Member of Madhya Pradesh Legislative Assembly
- Incumbent
- Assumed office 2023
- Preceded by: Panchu Lal Prajapati
- Constituency: Mangawan

Personal details
- Political party: Bharatiya Janata Party
- Profession: Politician

= Narendra Prajapati =

Indian politician

Narendra Prajapati is an Indian politician from Madhya Pradesh. He is a Member of the Madhya Pradesh Legislative Assembly from 2023, representing Mangawan Assembly constituency as a Member of the Bharatiya Janata Party.

==Political career==
In the 2023 Madhya Pradesh Legislative Assembly elections, Prajapati was nominated by the Bharatiya Janata Party to contest the Mangawan Assembly constituency. He ran against Indian National Congress candidate Babita Saket and won the election with a margin of 31,912 votes.
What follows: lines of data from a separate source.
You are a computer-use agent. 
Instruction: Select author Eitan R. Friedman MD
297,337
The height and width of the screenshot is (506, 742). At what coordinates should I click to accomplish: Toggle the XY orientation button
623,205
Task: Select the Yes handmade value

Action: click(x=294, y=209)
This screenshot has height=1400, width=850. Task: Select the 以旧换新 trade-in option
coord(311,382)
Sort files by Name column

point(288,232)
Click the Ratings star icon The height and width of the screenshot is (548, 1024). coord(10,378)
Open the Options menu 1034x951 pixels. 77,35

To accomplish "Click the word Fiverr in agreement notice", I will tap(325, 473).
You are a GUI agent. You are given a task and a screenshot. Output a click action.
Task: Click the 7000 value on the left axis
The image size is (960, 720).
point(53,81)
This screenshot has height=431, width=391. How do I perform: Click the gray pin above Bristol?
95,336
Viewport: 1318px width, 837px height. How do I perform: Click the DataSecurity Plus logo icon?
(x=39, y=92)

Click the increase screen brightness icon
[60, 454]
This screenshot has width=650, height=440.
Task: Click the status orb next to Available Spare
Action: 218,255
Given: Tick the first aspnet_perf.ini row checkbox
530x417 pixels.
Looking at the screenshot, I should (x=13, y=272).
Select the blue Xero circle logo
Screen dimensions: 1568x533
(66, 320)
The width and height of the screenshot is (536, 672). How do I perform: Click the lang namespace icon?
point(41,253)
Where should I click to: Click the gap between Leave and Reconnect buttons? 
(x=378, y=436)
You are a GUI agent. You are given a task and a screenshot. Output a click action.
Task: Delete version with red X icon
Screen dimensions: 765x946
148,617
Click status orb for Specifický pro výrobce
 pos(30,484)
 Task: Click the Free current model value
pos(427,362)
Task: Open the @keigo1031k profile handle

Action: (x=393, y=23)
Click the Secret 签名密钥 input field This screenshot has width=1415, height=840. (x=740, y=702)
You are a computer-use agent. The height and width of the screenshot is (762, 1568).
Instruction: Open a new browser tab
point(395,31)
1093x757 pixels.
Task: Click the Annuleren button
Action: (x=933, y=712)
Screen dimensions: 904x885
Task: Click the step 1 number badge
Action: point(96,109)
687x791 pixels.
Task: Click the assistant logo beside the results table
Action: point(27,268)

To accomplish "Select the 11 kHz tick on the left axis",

Prajapati received a total of 78,754 votes, while Babita Saket secured 46,842 votes.

==Controversies==
On 23 November 2024 after the arrest of Mauganj MLA Pradeep Patel for attempting to demolish an illegal encroachment near Mahadevan Mandir in Devra Mauganj, Narendra Prajapati while speaking to the press in his support said that "Only those who say Jai Shree Ram will stay in India."